Stat 2000, Section 001, Homework Assignment 5 (15 Points)
(2/16/2017 - Due Friday 2/24/2017 by 10:20am)
- 0) Reading: Section 2.4, 2.5 & 2.6
- 1) [5 points] Please work on the following textbook exercises in Moore/McCabe/Craig:
- Exercise 2.102, 2.103, 2.113, 2.121, 2.125, 2.139, 2.140, 2.141, 2.142, 2.143
Data: http://www.math.usu.edu/~symanzik/teaching/2017_stat2000/infantgrowth.xls
Data: http://www.math.usu.edu/~symanzik/teaching/2017_stat2000/sleep.xls
Data: http://www.math.usu.edu/~symanzik/teaching/2017_stat2000/sleep_StatCrunch.csv
Data: http://www.math.usu.edu/~symanzik/teaching/2017_stat2000/uscollegestudents.xls
Data: http://www.math.usu.edu/~symanzik/teaching/2017_stat2000/uscollegestudents_StatCrunch.csv
Note: File names that contain the word StatCrunch contain the raw data for use in StatCrunch.
Similar file names without the word StatCrunch show the numbers for hand calculations.
When you load csv files into StatCrunch, you may have to adjust the "Delimiter" field
as commas, tabs, or whitespaces may be used in a data file. If the default delimiter does not
read in the data in a meaningful way, try something else (Hint: csv stands for comma separated values -
so guess what is frequently being used as a delimiter in such files.)
- 2) [10 points] Cereals and Calories:
The file
http://www.math.usu.edu/~symanzik/teaching/2017_stat2000/Cereals.csv
contains data for 77 different breakfast cereals. It was originally posted on StatCrunch
by butler@utsc.utoronto.ca on June 11, 2014.
For this exercise, we are primarily interested
in the question how calories in cereals are affected by five other variables,
in particular fat, sugar, vitamins, potassium, and rating.
You should do this as follows:
- Calculate the correlations between calories and the five other variables of interest.
Which are strongest and which are weaker? What are the directions?
- Create the scatterplots for calories (the response variable) and the five other variables of interest.
Based on these five plots, can we fit a regression line in each case? Justify your answer.
- For those plots where a regression line is meaningful, fit the regression line
and construct at least three meaningful residual plots for each of the lines you have fitted.

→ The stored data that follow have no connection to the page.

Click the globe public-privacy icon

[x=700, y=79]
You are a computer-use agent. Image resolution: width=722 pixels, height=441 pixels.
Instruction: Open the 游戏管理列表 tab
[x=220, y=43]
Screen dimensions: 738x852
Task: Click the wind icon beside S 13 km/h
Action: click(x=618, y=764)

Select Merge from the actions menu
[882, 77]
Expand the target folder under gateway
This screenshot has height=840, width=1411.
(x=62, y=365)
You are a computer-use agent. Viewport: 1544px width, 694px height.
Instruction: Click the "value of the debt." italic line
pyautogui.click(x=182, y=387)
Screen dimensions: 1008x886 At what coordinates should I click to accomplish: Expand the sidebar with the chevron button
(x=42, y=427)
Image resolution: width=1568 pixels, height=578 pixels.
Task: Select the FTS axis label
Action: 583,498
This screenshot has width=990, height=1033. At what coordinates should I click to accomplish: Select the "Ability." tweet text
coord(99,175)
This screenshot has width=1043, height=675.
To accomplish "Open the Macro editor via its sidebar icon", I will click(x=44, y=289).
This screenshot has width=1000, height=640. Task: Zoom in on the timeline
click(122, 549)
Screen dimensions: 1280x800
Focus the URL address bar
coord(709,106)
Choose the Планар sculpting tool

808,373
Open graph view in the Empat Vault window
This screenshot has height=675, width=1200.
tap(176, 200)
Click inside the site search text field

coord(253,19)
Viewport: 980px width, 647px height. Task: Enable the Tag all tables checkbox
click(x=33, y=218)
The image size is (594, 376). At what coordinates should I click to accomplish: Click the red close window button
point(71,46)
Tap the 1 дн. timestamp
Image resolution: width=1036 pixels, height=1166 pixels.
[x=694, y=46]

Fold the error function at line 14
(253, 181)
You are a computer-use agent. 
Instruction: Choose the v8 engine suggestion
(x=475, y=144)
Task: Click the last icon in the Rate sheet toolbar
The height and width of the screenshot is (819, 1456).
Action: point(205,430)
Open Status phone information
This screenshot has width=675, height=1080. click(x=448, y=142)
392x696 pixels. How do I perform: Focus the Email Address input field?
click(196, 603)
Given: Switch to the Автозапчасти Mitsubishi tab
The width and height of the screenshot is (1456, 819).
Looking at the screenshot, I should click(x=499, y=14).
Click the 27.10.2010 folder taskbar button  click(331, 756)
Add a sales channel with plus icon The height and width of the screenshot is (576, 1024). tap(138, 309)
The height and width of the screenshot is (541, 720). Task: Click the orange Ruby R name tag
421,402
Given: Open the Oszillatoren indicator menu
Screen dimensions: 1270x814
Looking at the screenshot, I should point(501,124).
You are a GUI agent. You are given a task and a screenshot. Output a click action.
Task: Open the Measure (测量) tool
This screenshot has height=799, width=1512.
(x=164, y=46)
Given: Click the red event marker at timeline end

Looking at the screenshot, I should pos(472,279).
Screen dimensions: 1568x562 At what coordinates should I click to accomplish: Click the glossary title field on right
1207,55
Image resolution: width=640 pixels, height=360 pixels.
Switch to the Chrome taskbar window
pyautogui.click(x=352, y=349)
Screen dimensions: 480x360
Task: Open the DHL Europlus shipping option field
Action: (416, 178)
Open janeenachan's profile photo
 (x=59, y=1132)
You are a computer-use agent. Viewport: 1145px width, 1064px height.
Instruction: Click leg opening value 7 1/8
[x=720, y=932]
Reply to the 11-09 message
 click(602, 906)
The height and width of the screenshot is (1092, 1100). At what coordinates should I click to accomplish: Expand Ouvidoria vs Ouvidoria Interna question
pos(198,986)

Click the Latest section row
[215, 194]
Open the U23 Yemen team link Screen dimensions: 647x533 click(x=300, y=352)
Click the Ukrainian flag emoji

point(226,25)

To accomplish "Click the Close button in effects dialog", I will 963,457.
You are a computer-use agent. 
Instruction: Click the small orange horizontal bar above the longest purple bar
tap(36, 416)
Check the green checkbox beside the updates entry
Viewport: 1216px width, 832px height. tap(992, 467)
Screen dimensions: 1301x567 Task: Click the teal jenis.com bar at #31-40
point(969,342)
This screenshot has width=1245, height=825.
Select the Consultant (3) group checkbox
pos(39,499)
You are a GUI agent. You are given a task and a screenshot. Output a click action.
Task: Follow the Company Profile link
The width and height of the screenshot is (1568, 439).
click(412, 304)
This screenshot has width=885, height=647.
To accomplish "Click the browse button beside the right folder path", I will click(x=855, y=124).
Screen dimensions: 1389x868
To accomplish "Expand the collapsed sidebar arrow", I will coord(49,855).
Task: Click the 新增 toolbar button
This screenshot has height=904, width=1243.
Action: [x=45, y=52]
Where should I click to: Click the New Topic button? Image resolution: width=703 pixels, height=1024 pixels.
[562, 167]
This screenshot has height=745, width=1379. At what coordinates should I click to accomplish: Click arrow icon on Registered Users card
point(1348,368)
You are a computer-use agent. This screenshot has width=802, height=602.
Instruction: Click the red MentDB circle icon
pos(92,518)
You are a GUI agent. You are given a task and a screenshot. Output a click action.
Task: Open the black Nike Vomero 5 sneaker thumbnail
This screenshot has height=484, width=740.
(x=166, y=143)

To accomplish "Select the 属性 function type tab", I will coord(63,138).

- Use your lines to make the following predictions of calories, using
2.5, 4, and 15 for fat;
5, 12.5, and 50 for sugars;
100, 250, and 500 for potassium;
25, 60, and 120 for vitamins; and
5, 30, 70, for rating.
Are all of these meaningful predictions? Be specific and use the proper statistical terms.
- Carefully assess your residual plots. Do these plots suggest that your fitted regression
lines is suitable to describe the relationship? Be specific and indicate which of the
residual plots suggest that your fitted regression line is meaningful and which residual
plots are not very informative.
- Provide an overall assessment how the five variables affect calories in cereals.
Which variables seem to have a strong effect on calories and which variables
seem to have a minor (possibly neglectable) effect? Think carefully about the
relationship between calories and rating!
- Write a computer-based conclusive report of your results (a total of four to five pages,
including all figures). Look at the solutions of HW 2, Exercise 3, how to structure such
a report. Just the computer output will result in at most 50% of the possible points
for this exercise.
Try to use statistical software of your choice (StatCrunch, Excel, etc.)
whenever possible. If you can't solve a problem part with the software
of your choice, then answer that part via manual calculations.